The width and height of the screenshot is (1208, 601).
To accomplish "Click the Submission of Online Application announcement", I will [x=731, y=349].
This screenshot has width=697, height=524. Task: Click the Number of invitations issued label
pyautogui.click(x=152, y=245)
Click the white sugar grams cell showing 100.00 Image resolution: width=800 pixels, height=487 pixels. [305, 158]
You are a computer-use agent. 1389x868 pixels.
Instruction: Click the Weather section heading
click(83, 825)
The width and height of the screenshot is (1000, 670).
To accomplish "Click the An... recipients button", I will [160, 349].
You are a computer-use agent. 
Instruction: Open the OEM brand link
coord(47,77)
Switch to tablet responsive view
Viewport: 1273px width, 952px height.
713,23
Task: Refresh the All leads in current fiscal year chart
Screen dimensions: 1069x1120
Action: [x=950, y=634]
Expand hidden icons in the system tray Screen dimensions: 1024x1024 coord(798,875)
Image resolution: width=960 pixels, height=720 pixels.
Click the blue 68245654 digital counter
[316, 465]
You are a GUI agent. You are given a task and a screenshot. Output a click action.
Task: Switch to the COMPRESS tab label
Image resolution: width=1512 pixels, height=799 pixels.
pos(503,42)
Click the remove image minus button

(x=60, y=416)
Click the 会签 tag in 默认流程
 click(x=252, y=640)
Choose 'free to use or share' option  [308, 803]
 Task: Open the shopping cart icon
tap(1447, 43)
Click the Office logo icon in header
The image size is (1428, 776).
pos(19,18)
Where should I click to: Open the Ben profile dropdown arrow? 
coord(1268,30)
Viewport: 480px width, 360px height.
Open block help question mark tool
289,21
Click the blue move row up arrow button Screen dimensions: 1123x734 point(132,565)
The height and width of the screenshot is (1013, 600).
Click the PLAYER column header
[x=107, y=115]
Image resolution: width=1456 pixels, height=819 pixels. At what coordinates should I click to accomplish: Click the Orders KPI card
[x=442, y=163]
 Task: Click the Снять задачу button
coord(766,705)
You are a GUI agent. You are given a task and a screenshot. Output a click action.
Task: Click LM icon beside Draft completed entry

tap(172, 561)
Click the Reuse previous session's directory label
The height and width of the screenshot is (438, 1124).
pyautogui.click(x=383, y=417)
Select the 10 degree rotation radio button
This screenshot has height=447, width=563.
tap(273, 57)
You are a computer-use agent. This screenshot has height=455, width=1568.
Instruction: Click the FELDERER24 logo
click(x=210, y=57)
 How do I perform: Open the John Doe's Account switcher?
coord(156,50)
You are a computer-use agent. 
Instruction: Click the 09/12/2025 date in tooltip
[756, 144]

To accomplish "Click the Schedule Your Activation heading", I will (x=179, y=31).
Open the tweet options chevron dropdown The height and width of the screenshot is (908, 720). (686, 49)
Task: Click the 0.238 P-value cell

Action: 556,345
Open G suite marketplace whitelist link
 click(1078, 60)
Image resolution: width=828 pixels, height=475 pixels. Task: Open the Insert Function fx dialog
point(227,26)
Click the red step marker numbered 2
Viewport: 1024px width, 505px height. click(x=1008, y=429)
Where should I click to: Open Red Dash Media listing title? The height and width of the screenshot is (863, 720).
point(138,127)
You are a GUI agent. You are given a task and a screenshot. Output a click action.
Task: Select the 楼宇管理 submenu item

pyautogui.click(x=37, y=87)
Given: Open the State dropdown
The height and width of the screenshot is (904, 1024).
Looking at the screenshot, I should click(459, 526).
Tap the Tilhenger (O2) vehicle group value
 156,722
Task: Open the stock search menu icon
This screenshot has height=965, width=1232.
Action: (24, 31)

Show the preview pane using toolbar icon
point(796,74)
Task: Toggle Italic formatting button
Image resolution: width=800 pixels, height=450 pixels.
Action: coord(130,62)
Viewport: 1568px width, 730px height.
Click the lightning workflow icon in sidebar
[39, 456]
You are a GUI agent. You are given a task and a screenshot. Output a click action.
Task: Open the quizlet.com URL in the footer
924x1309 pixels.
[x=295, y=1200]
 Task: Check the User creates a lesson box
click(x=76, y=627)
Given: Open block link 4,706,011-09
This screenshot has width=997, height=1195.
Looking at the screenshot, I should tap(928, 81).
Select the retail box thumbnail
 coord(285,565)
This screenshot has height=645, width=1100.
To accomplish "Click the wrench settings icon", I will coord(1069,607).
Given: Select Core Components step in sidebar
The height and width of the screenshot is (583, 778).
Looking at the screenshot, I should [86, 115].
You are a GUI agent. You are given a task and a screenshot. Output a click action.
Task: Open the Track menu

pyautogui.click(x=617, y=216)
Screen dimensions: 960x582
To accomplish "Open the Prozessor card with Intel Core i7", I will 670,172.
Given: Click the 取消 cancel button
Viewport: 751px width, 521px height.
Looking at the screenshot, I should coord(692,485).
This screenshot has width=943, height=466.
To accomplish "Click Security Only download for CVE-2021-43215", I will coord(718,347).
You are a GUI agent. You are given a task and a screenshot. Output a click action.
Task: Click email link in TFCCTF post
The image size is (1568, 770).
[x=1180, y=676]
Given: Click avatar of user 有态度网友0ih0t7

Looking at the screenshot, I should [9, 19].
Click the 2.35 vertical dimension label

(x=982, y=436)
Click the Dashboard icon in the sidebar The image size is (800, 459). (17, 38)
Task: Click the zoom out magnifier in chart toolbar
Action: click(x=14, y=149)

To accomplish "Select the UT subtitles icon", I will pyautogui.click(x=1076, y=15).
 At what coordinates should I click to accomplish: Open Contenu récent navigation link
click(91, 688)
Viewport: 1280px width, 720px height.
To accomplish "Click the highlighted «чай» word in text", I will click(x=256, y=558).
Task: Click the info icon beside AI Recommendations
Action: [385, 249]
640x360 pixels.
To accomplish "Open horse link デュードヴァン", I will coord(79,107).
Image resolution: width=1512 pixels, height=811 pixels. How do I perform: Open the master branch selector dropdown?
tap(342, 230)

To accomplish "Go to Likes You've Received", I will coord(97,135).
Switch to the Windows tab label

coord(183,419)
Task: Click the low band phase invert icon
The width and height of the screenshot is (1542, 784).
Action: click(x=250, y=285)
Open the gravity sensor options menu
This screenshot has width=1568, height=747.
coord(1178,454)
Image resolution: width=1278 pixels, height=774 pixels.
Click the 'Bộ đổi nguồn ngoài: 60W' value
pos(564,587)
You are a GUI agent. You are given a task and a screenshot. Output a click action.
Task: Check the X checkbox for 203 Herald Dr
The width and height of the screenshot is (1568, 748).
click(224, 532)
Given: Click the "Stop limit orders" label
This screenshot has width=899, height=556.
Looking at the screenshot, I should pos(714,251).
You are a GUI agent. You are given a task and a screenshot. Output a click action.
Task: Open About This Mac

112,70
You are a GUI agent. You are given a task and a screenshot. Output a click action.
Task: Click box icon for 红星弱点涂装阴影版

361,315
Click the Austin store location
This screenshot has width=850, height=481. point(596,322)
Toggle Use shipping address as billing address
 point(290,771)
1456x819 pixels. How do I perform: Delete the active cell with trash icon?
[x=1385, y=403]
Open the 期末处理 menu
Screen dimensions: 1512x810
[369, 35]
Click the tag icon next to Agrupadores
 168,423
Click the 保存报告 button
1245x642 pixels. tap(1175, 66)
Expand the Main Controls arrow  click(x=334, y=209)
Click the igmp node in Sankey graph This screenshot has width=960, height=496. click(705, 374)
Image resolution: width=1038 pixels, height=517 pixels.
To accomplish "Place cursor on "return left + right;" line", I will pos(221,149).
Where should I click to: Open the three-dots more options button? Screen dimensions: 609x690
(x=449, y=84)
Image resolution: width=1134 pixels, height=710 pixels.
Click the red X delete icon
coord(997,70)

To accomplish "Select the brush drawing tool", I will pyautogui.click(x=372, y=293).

**Task**. Convert the material starting at the line that contains "Given: Click the 取消 cancel button" and ending at the line that contains "[x=1180, y=676]" into a two-column CSV with the headers action and answer, one row per action. Put each value in a single quoted field, and replace any line breaks with spaces.

**Output**.
action,answer
"Given: Click the 取消 cancel button Viewport: 751px width, 521px height.","Looking at the screenshot, I should coord(692,485)."
"This screenshot has width=943, height=466. To accomplish ""Click Security Only download for CVE-2021-43215"",","I will coord(718,347)."
"You are a GUI agent. You are given a task and a screenshot. Output a click action. Task: Click email link in TFCCTF post The image size is (1568, 770).","[x=1180, y=676]"